Carbohydrates observations in suburb Nanjing, Yangtze River of Delta during 2017–2018: Concentration, seasonal variation, and source apportionment

Abstract The temporal characteristic and source apportionment analyses on carbohydrates in this study are useful for understanding PM2.5 sources in Yangtze River Delta (YRD) region. Carbohydrates are important consistent of primary organic aerosol (POA) and some of them are widely used as tracers for source apportionment of fine particle (PM2.5). In this study, ambient concentrations of 10 carbohydrates (levoglucosan, arabitol, mannitol, sucrose, fructose, glucose, inositol, threitol, 2-methyl-threitol, and trehalose) in PM2.5 at a suburb site of Nanjing during 2017–2018 were quantified by a high-performance liquid chromatography tandem mass spectrum/mass spectrum (HPLC-MS/MS).

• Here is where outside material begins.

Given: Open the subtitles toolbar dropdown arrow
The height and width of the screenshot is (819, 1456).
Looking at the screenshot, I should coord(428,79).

Among all measured carbohydrates, Levoglucosan, with the average concentration of 337.6 ng m−3, was the dominant one, contributing 89% of the total 10 carbohydrates concentration. The concentration of levoglucosan in 2017 was 412.4 ng m−3, higher than that of 2018 (232.5 ng m−3). Similarly, the average concentration for other 9 carbohydrates was 43.6 ng m−3 in 2017, slightly higher than 2018 (38.32 ng m−3). Levoglucosan concentrations presented a similar seasonal variation in both 2017 and 2018, which values were high in winter and autumn, and went down in summer and spring. As for the other 9 carbohydrates, their overall concentrations presented different seasonal variation patterns between 2017 and 2018. During 2017, their concentrations were the highest in summer, followed by spring, autumn, and winter. However, the richest concentrations occurred in spring, followed by autumn, summer and winter during 2018. Positive matrix factorization (PMF) model was then applied for sources apportionment of carbohydrates. Seven sources were identified, including airborne pollen, fungal spores and soil dust, plants debris, biomass burning, biogenic secondary organic aerosol (SOA), threitol-rich source, and inositol-rich source. Biomass burning contributed the most to the measured concentrations of 10 carbohydrates, with relative contribution of 57.9%, followed by airborne pollen (12.9%), 2-methyl-threitol rich source (10.0%), fungal spores and soil dust (9.4%), plant debris (6.3%), threitol-rich source (2.4%), and inositol-rich source (1.1%). Relative contributions of biomass burning showed a significant decrease from 68.8% in 2017 to 50% in 2018, suggesting that biomass burning in YRD region was well controlled in 2018 compared to 2017.